Social Commentary | January 07, 2009 |
Is It Time to Take Geoengineering Seriously?

Ours is a culture with sharply conflicting stories about science. On the one hand, there is the notion that science can do anything, and on the other there is the archetype of the mad scientist, the Dr. Frankenstein or Dr. Strangelove, who through his overreaching wreaks havoc on the world.
Geoengineering, which has come to mean addressing the climate-change crisis with a single, massive, planetary techno-fix, has landed, for the most part, in the mad-scientist category, and with good reason. Over the last decades, we've gotten object lesson after object lesson in the perils of "unintended consequences" as projects small and large have gone awry. There's DDT, the deadly pesticide that was supposed to a boon for agriculture. There are chlorofluorocarbons, or CFCs, which were initially celebrated as a multi-use industrial convenience but turned out to deplete the ozone layer. And beyond these one-off examples there's our runaway industrial culture, a global if not quite scientific experiment, which has put the entire planet at risk.
The geoengineering concepts that are being bruited about are stamped with the stuff of genius—and hubris, too. There are three general approaches. First, pull carbon dioxide out of the air, possibly by fertilizing the oceans with iron. Second, create a sunshade, for instance by pumping sulfur dioxide into the atmosphere. Third, cool the planet in other ways. For instance, an inventor named Ron Acer recently filed a patent application for a scheme to spray massive amounts of salt water into the air over windy and arid areas in the northern hemisphere, thereby reducing global temperatures.
These are grand schemes indeed. But are they too grand? Let's put our cultural assumptions aside for a moment and ask a straightforward question: has the time come to put our Dr. Strangelove biases aside and take geoengineering seriously?
The argument against geoengineering can be summed up in the two powerful words cited above: unintended consequences. The celebrated engineer and systems thinker Amory Lovins put it best: "The biggest cause of problems is solutions."
There are basically three arguments in favor of geoengineering.
Cost. It has been estimated that seeding the atmosphere with sulfur dioxide would cost $25-$50 billion a year. Ron Acer has placed the price of his global air-conditioning system at a few billion dollars. These numbers are miniscule compared to more usual climate-change strategies.

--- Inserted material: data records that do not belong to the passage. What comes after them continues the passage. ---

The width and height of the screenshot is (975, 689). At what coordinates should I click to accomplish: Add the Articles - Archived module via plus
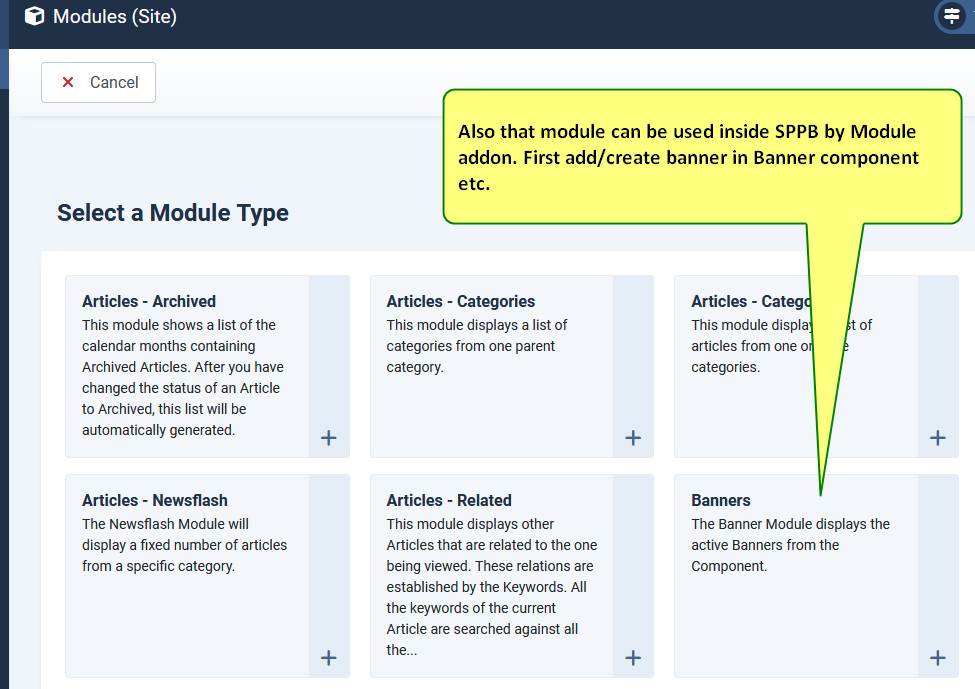(328, 438)
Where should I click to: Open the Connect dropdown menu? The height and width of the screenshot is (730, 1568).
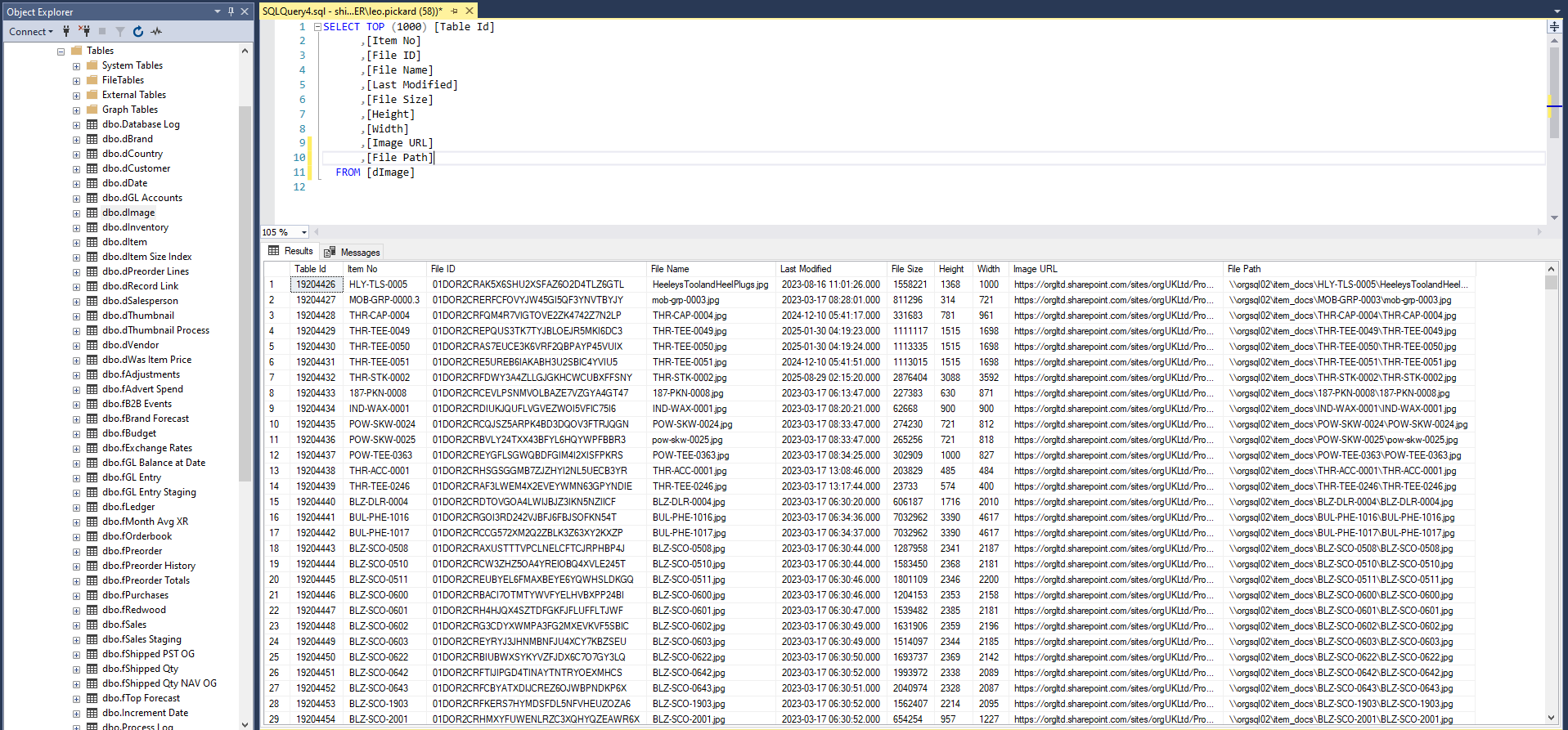pyautogui.click(x=30, y=31)
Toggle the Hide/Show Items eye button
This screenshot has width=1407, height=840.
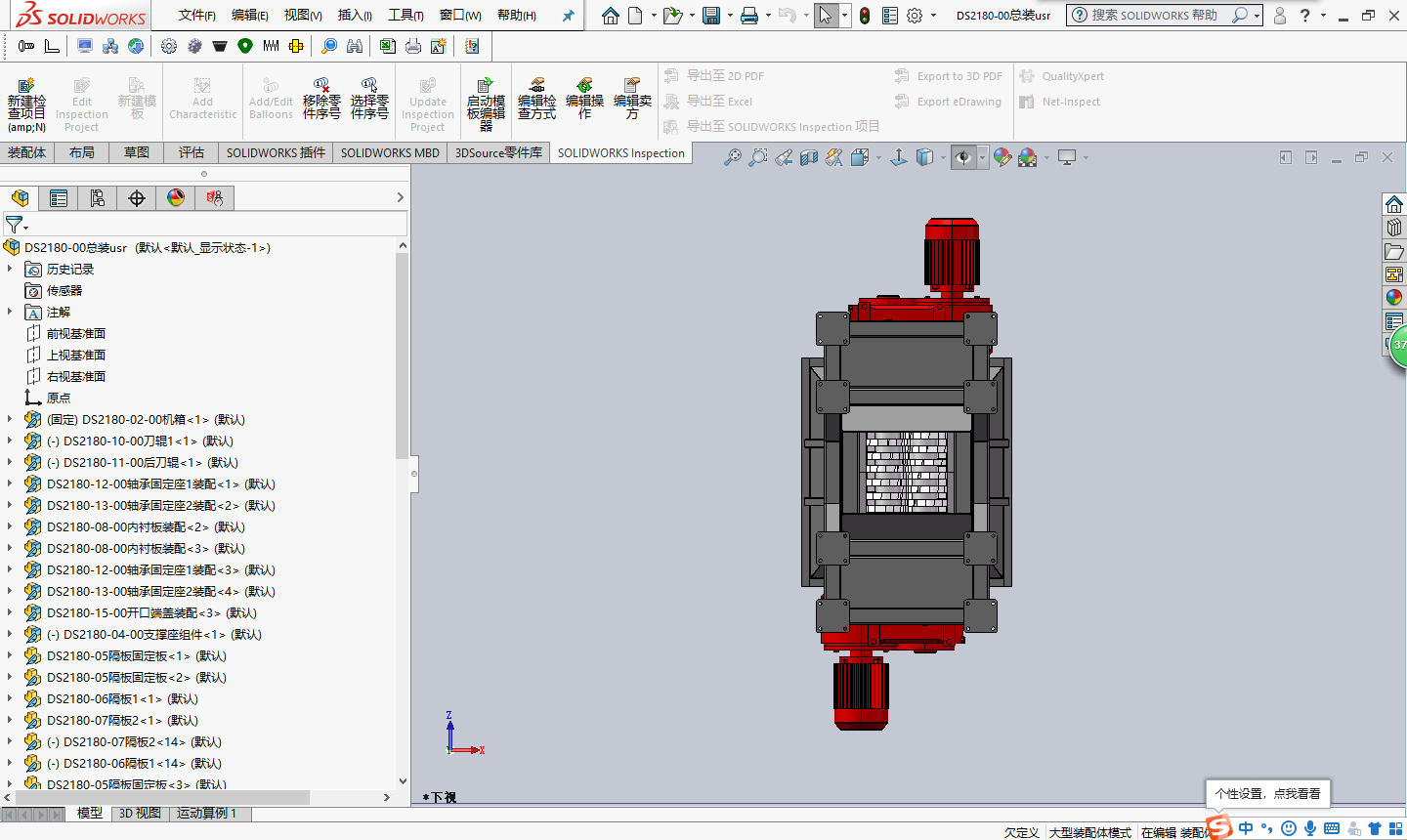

Feasibility. Standard approaches to climate change require widespread buy-in and massively decentralized engagement. This makes them difficult to carry out. Because geoengineering solutions can be undertaken on a top-down, command-and-control basis, they can be more readily implemented.
Desperation. The reality of climate change is turning out to be worse than expected. It's now projected that the Arctic could be ice-free by 2013, decades sooner than projected. Meanwhile emissions are rising faster than the worst-case scenario projected as recently as 2007 by the Intergovernmental Panel on Climate Change.
This suggests that any set of approaches short of geoengineering could be a cataclysmic example of us fiddling while the planet burns.
Believe me, I don't want to be thinking this way. But I can't help but wonder: in a world on the brink, the mad-scientist approach may be our last and best hope.


Comments By Readers
Even if one of these techno-fixes works and stops or slows global warming, they do nothing to fix the root of the problem. Human behavior and attitudes about our environment will be that we can fix anything with technology. It isn't sustainable, it's a band aid.